PAGE EXCERPT =
Heat stress occurs when the animal is unable to maintain its internal temperature with in the normal range for the species. In dogs and cats this temperature should be between 100 and 102.5 degrees on average. Bunnies have slightly higher resting temperatures and can range from 101 to 103 and still be normal. As the body overheats, the pets become dehydrated, lethargic, sleepy and anorectic. As the internal body temperature continues to rise above 105 degrees, the pets become at risk for heat stroke. Heat stroke is a syndrome wherein the pets become so dehydrated that their blood becomes concentrated and does not flow smoothly through the cardiovascular system. Oxygen is not delivered properly to all the organs and carbon dioxide and other waste products are not removed from the tissues adequately. Frequently, the clotting system of the body gets out of whack and thromboembolism (clogging of blood vessels) can occur. If left untreated, the pet will go into shock and frequently will die.
What can you do to protect your pet?
- Never leave your pets outside without fresh, cool water and shade.
- Never leave your pets in the car unattended for even a few minutes. Temperatures within a care can soar to 140 degrees in no time on a hot summer day.
- Never take brachycephalic breeds out during the heat of the day.
- Never chain your pet up outside where the chain might prevent access to water or shade.
What should you do if you suspect heat stress/stroke?
- You should have a digital thermometer in your pet medical kit. Become familiar with taking a rectal temperature with it. (Coat the tip with Vaseline or KY jelly and insert it in approximately2 to 3 inches, press the button and wait for the machine to beep)
- If the temperature is between 103.5 and 104, cool your pets head with water, take him inside (preferably in air conditioned space) and offer small amounts (1/2 cup of water or preferably pedialyte or gatorade) every 5 minutes. If you give too much water too fast, you may cause vomiting or gastric bloat.
- If the temperature is over 104 and under 105 and your pet is still able to walk, take a hose and wet the entire body. If a tub is available, it may be better to place your pet in the tub for cooling. Offer water, pedialyte, or gatorade as above. Check the body temperature and when it hits 103, take your pet out of the water and lightly towel dry. The body will continue to cool down from there. If it goes below 99, use a hair dryer on medium heat to dry the fur. Call your veterinarian for advice on whether further treatment is indicated
- If the temperature is over 105 and your pet is unconscious or seizuring, soak the whole body, add ice packs to the head region. Rush your wet pet into the vet’s office. At this point, intravenous fluids and other aggressive measures are needed to help protect your pet.

APPLY WHAT YOU READ =
1. In the heat stress text, what is the average normal body temperature range for dogs and cats?
2. Transcribe the part of the heat stress text that opens with the words containing "- Never take" and closes with "suspect heat stress/stroke?".
The items that follow are not needed for any of this work.

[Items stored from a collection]
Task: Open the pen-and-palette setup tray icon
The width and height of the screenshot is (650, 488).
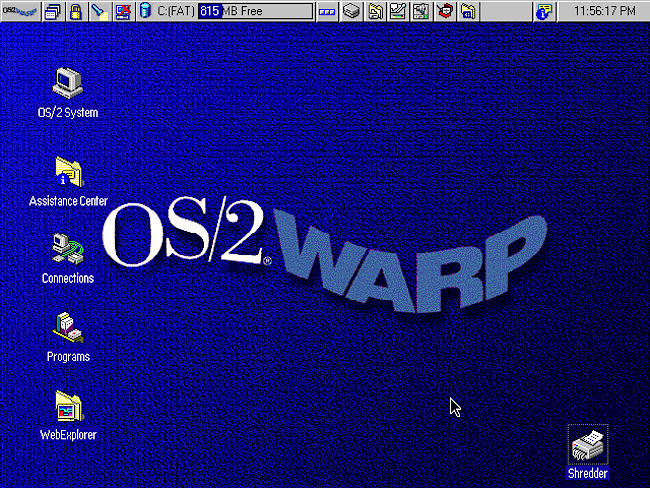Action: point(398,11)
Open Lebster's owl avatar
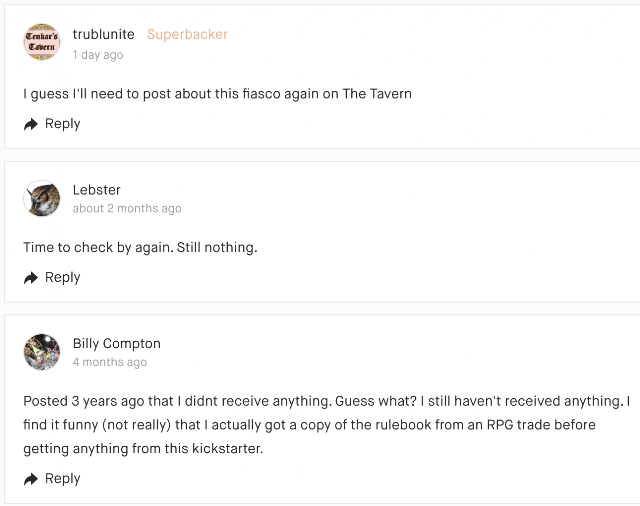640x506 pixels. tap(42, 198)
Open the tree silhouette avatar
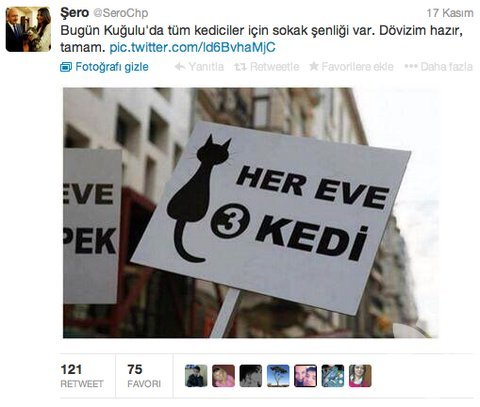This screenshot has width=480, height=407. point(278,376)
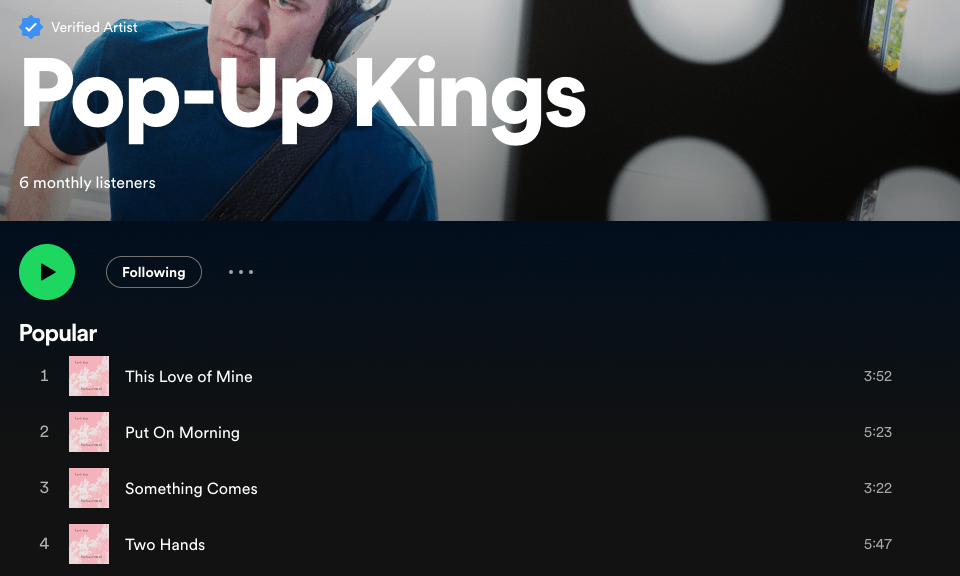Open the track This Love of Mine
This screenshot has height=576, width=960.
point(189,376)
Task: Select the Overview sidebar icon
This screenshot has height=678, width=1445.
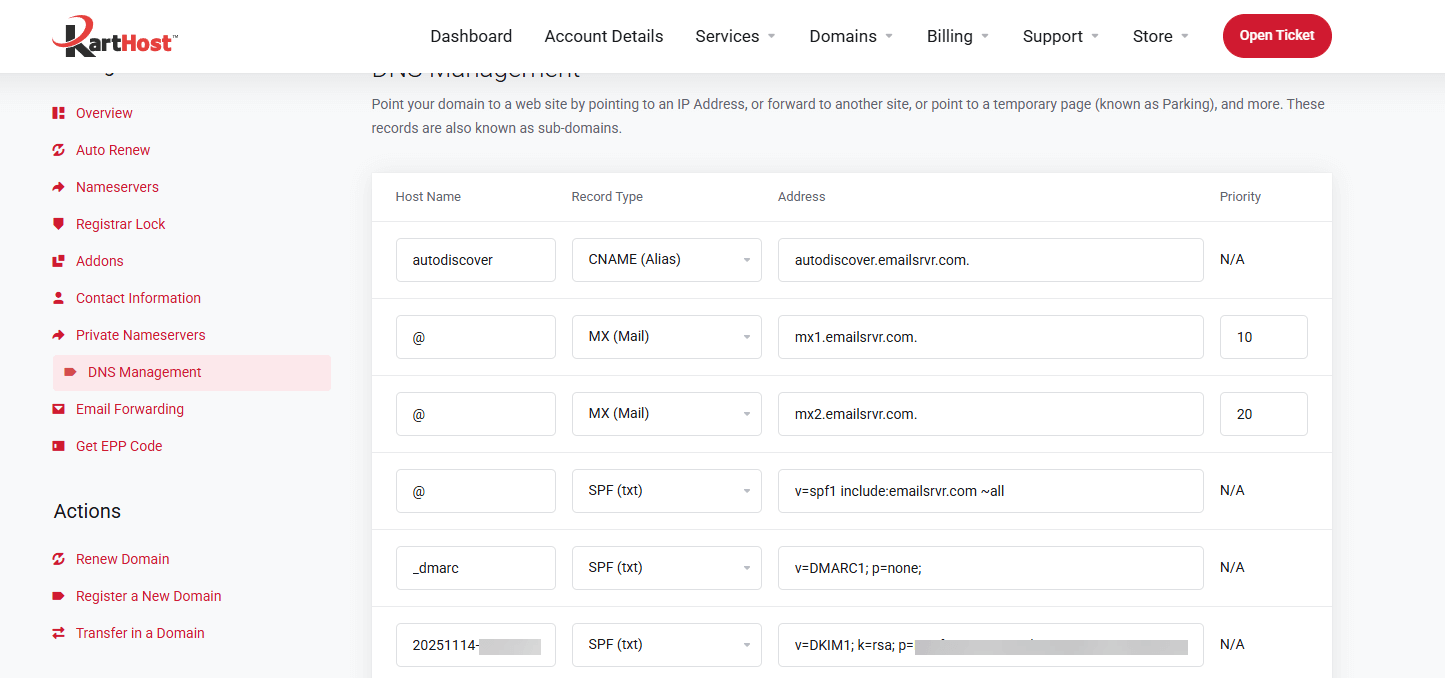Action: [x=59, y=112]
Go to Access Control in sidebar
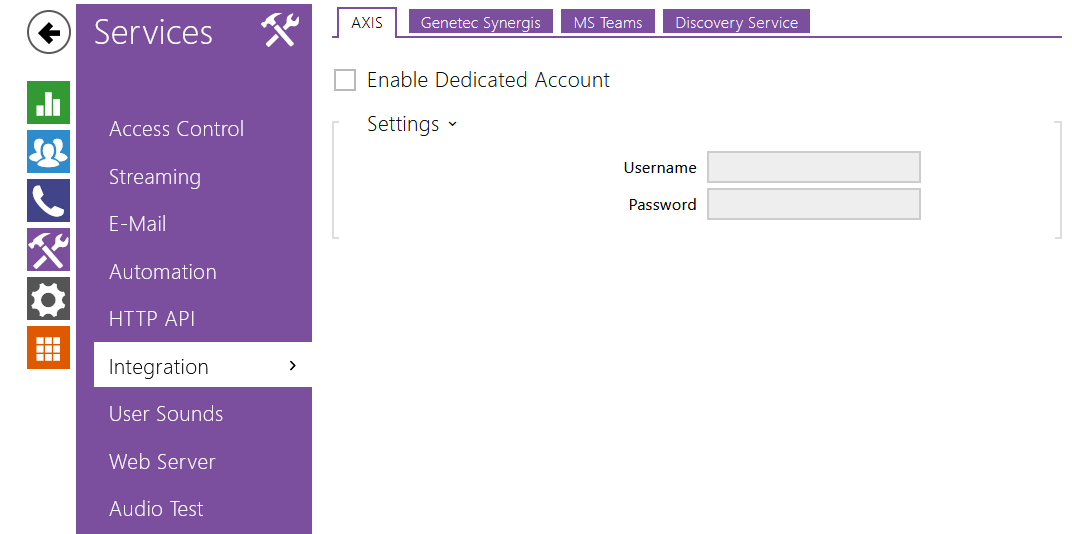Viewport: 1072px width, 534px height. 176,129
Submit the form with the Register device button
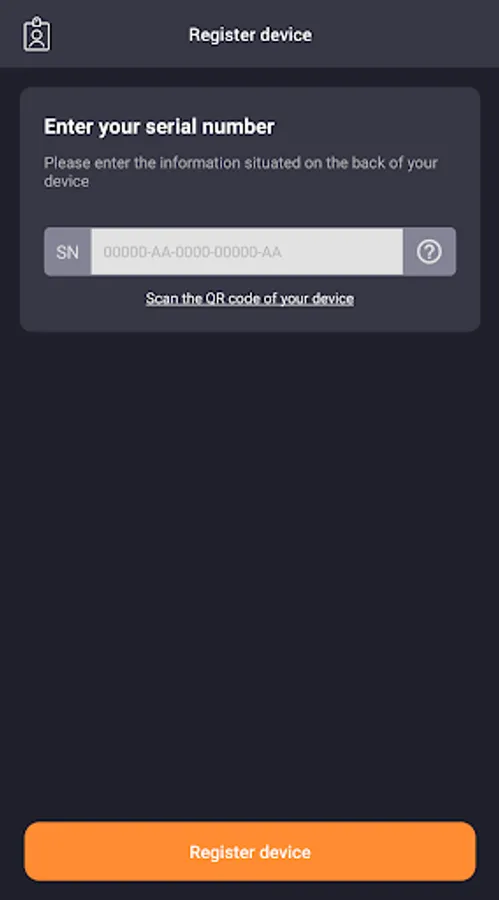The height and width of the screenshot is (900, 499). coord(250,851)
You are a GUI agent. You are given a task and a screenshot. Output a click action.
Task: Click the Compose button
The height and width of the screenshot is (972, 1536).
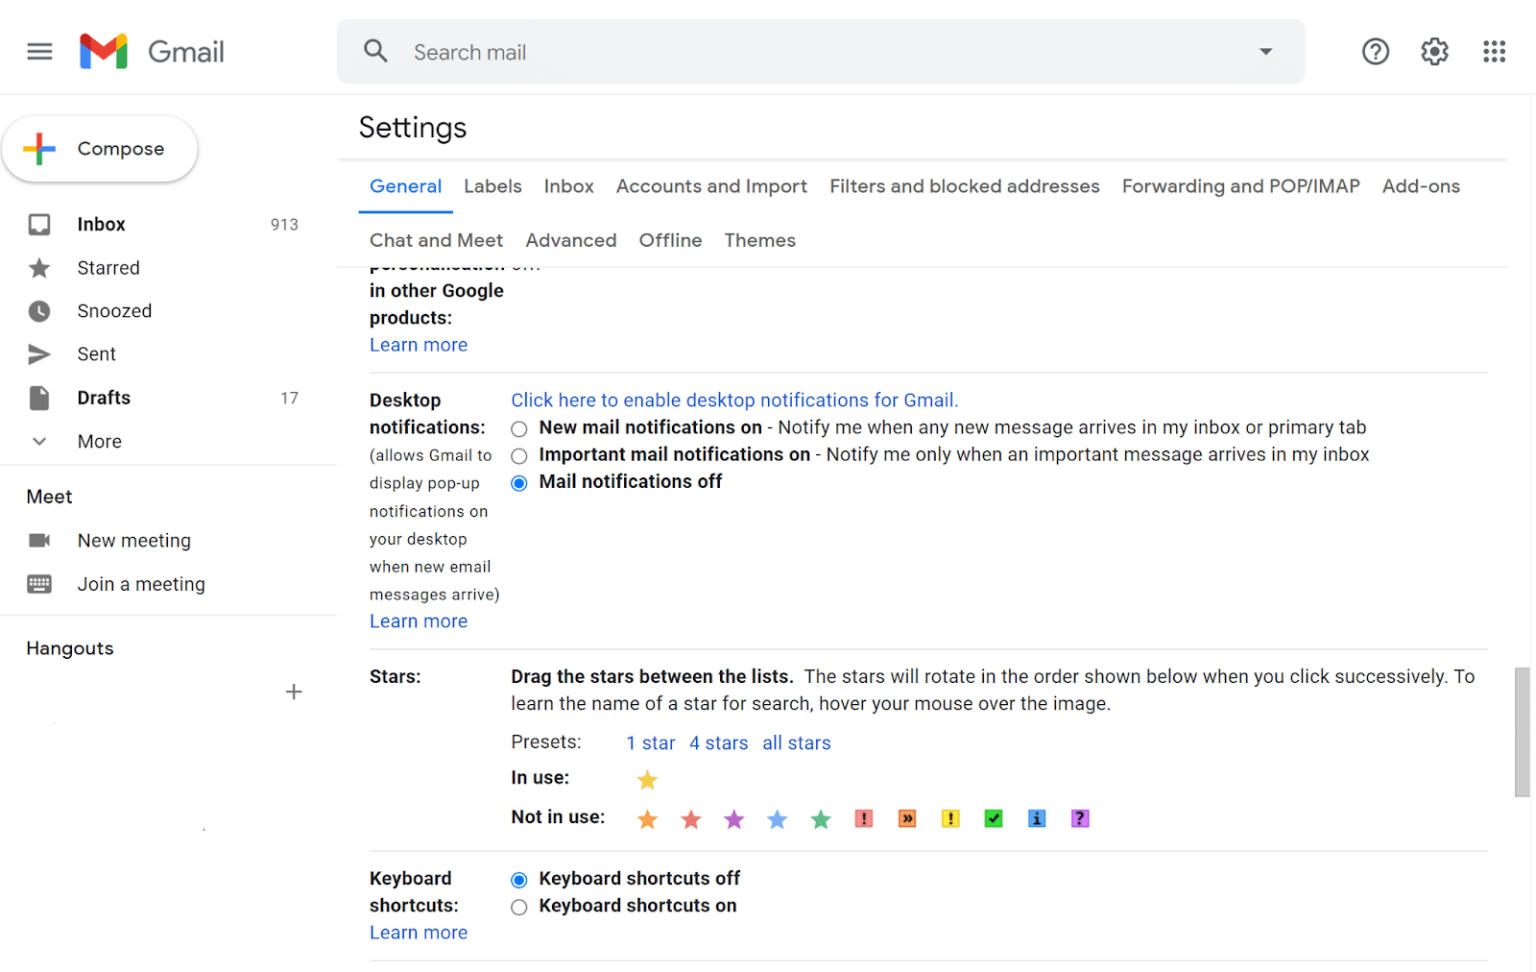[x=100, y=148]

...

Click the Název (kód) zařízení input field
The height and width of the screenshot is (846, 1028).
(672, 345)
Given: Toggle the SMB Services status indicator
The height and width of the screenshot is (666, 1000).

ANSWERS =
1. Between 100 and 102.5 degrees.

2.
- Never take brachycephalic breeds out during the heat of the day.
- Never chain your pet up outside where the chain might prevent access to water or shade.
What should you do if you suspect heat stress/stroke?